2011 census data (n = 37,965) from Statistics Faroe Islands comprises children, education level and self-rated health.

χ² Goodness-of-fit test results for FarGen cohort data against census data from the general Faroese population.

Upper secondary includes college, vocational educations and 2–3 year long educations.

Parents second cousins or closer related, self-reported.

SD, Standard deviation; FO, Faroe Islands; N/A, No answer.

Mean age at enrolment is 47.9±14.9 years versus 49±14.9 for the general Faroese population. The age distribution within the FarGen cohort is grouped into female and male in Figure 3 and shows a tendency towards higher enrolment of women in the younger age groups, while opposite is seen for men.
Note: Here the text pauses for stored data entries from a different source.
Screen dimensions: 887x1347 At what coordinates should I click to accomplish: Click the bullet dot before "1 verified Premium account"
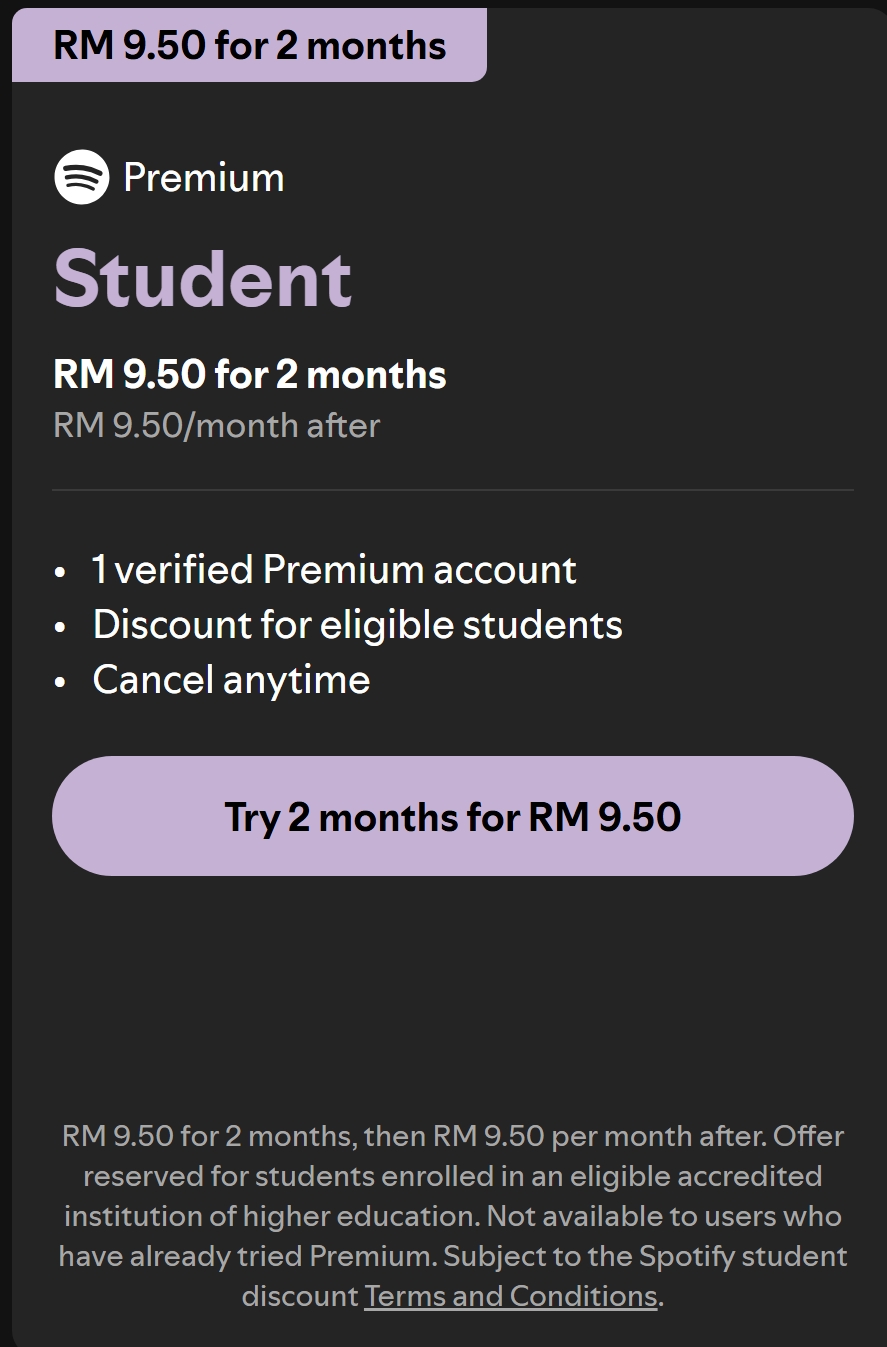tap(61, 572)
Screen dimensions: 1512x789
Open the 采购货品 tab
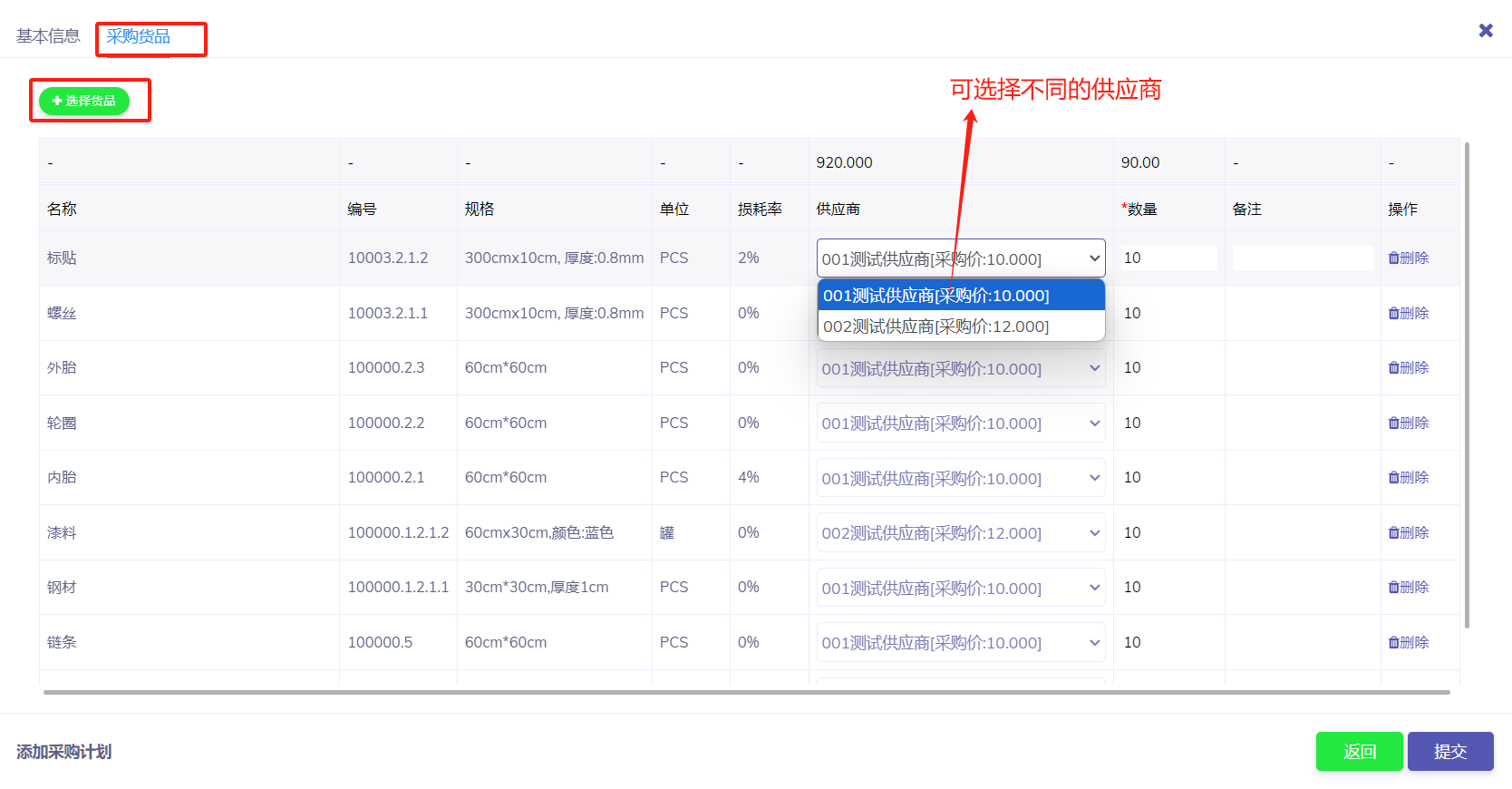pos(139,36)
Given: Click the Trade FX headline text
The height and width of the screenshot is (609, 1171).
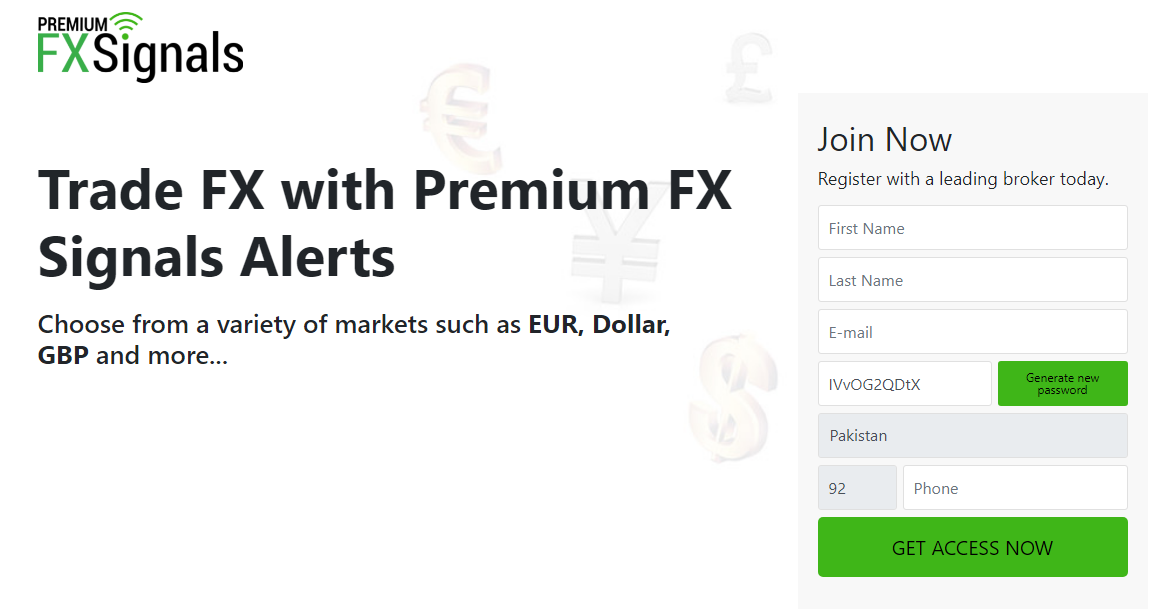Looking at the screenshot, I should point(384,223).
In comparison with the general Faroese population (FO in Figure 2), we see some of the age groups are underrepresented in the FarGen cohort, e.g. the 18–24 age group, while others are overrepresented, e.g. the 45–64 age groups. However, the age distributions in the FarGen cohort are not significant different from the age distributions in the general Faroese population (p > 0.05).
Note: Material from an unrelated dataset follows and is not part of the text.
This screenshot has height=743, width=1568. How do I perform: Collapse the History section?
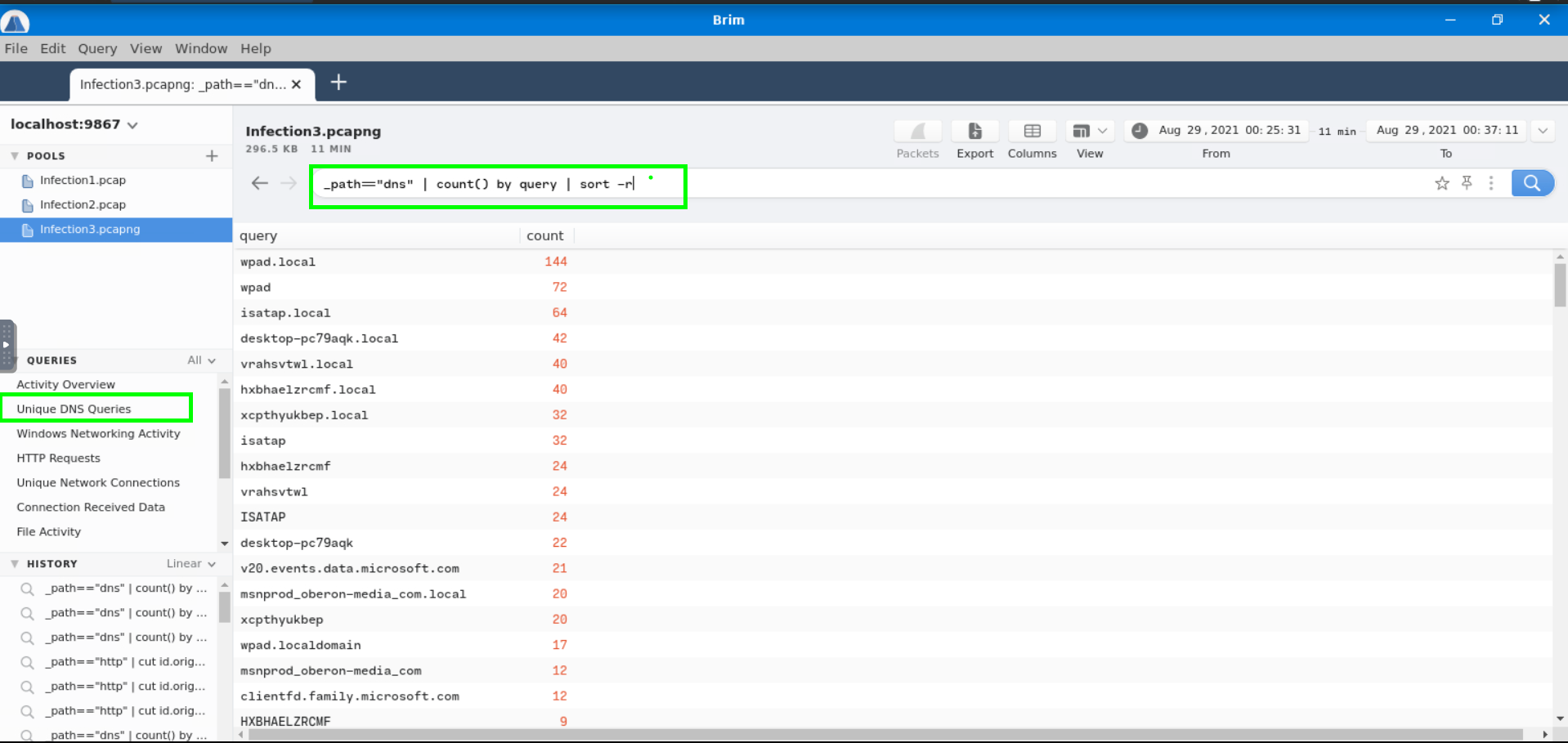15,564
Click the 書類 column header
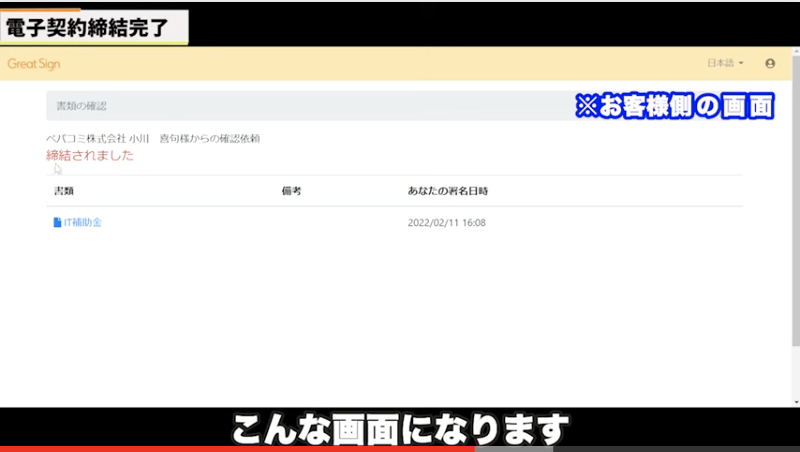Image resolution: width=800 pixels, height=452 pixels. (64, 190)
Figure 3. — Age groups of women and men (%) in the FarGen cohort compared with the general Faroese population (FO).

Background and residence of the FarGen cohort

In total, 89.5% of participants reported European ethnicity, 1.2% (19 individuals) reported ethnicity other than European (2 Africans, 4 Asians, 8 Americans, and 5 other), while 9.3% (143 individuals) did not respond on the ethnicity question. Looking into the genealogical data of the non-responders, we see all but one have multiple relatives registered in the Multi Generation Registry. Therefore, it is likely that the percentage of participants with European ethnicity is higher than reported, and approximates the numbers for the general Faroese population, which is 98.0% European.
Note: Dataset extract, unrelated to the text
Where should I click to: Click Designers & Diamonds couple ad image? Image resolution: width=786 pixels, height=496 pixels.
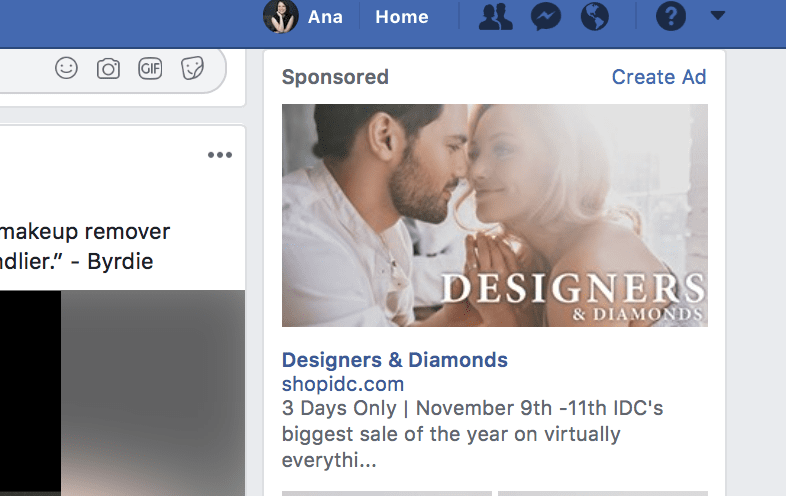495,215
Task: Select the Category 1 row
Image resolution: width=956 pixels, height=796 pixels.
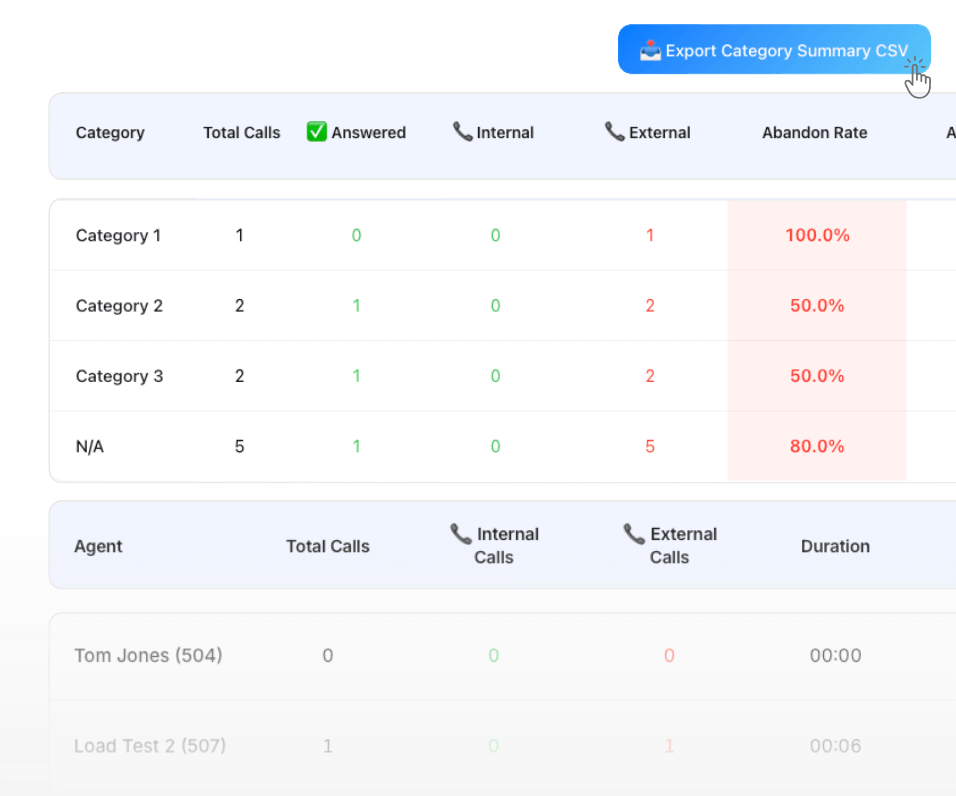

The participants gave information about their current residence according to seven geographic sub-regions: Norðoyggjar (A), Eysturoy (B), Norðurstreymoy (C), Suðurstreymoy (D), Vágar (E), Sandoy (F) and Suðuroy (G); represented as a table and a heat plot in Figure 2. The heat plot data is based on the individuals’ current residence compared with the percentage of total inhabitants of the different regions in 2018. The results show some underrepresentation of sub-regions A, B and G versus census data, while the capital area located in sub-region D is overrepresented. However, the FarGen residence distributions are not significantly different from the residence distributions of the general Faroese population (p > 0.05). Figure 2 also includes the number of blood sampling events in the respective sub-regions and shows that the number of blood collecting events reflects the representativeness of the respected sub-region in the FarGen cohort; however, some of the events may have been more effective than others, e.g. sub-regions D versus sub-region C (see Figure 2).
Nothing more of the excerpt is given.